I had applied to positions from Rome but it was nascent days of email and Monster.com and I would get lots of postcards sent to my mailbox at Via Santa Maria Mediatrice, 24 with a polite thanks but no thanks sticker on it. There was no technology to do Skype interviews or to really promote myself via any social media so I had to wait until I returned home. As the first kid in my family to get a college degree and by default a lot of blue collar workers in my family, I also did not have contacts or networking people to rely on from my family or their friends.
I found my first role via a head hunter – she was a nice woman and I really had no idea what I was doing so within a month of returning home, I had my first full time job at Merrill Lynch. My department was called, “Policies and Procedures” and our task was to create training manuals that could be used if the employees that ran various trading desks and other functions for Merrill either could not come in or got fired so that someone else could step in and run the functions. It also made reference to the potential for power outages and how to manage the trades via back up power generators and small references to back up locations, as they existed.

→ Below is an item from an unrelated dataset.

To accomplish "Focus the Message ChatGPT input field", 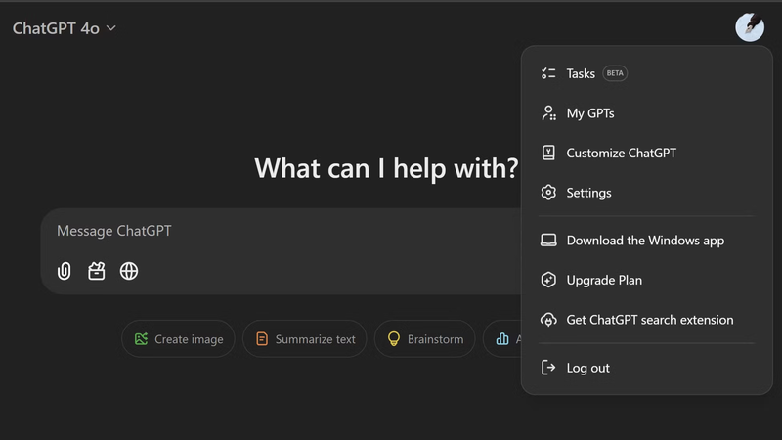I will tap(283, 232).
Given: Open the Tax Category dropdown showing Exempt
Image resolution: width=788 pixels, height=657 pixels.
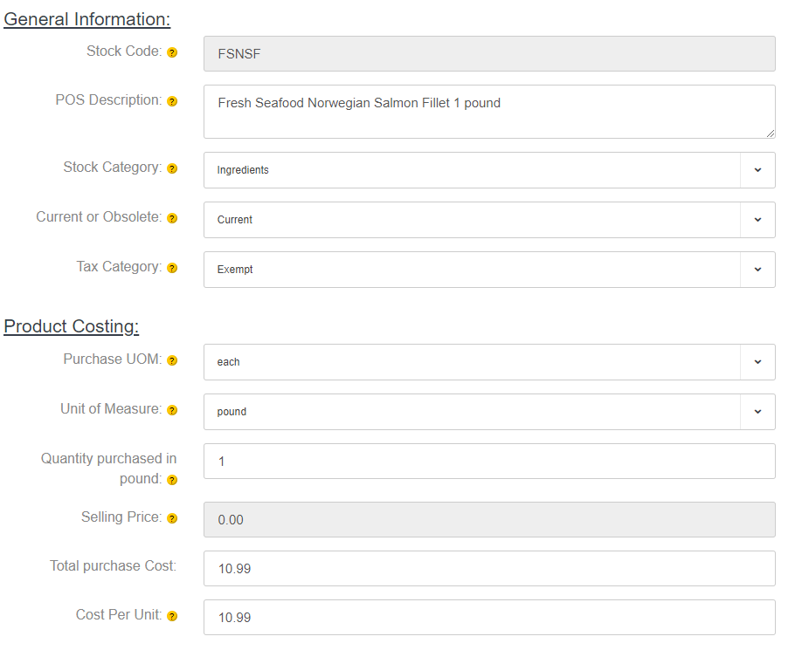Looking at the screenshot, I should coord(489,270).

Whenever I have talked about this position on interviews for my first step and after 9/11, I have always said that I was doing disaster recovery work before it was considered disaster recovery. I was at Standard & Poor’s during and after 9/11 and that was when I realized that wow our planning was so futile because you can have back up power generators and other policies and procedures but when the destruction and terror occurs, it a) does not really matter compared to what was lost in human life and b) you cannot plan for being able to access your other offices, etc if they are near where the destruction hits. SO now, disaster recovery was about finding non-descript office space in Kansas or Ohio and putting back up operations there…
For me as a small business owner, I to think about disaster recovery. I make backups of my online courses I set up with Wagner College and save the content to the “cloud” via DropBox. I make copies of my website sporadically and archive it as I can. I also backup my “The Next Step” folder that I work out of on my laptop to DropBox and I do this both in case my laptop is destroyed in some way (hello, two kids, lots of potential for laptop destruction) and also so I can access and work on files on the go from my iPad or iPhone.
What do you do for disaster recovery for your business? Happy Hunting!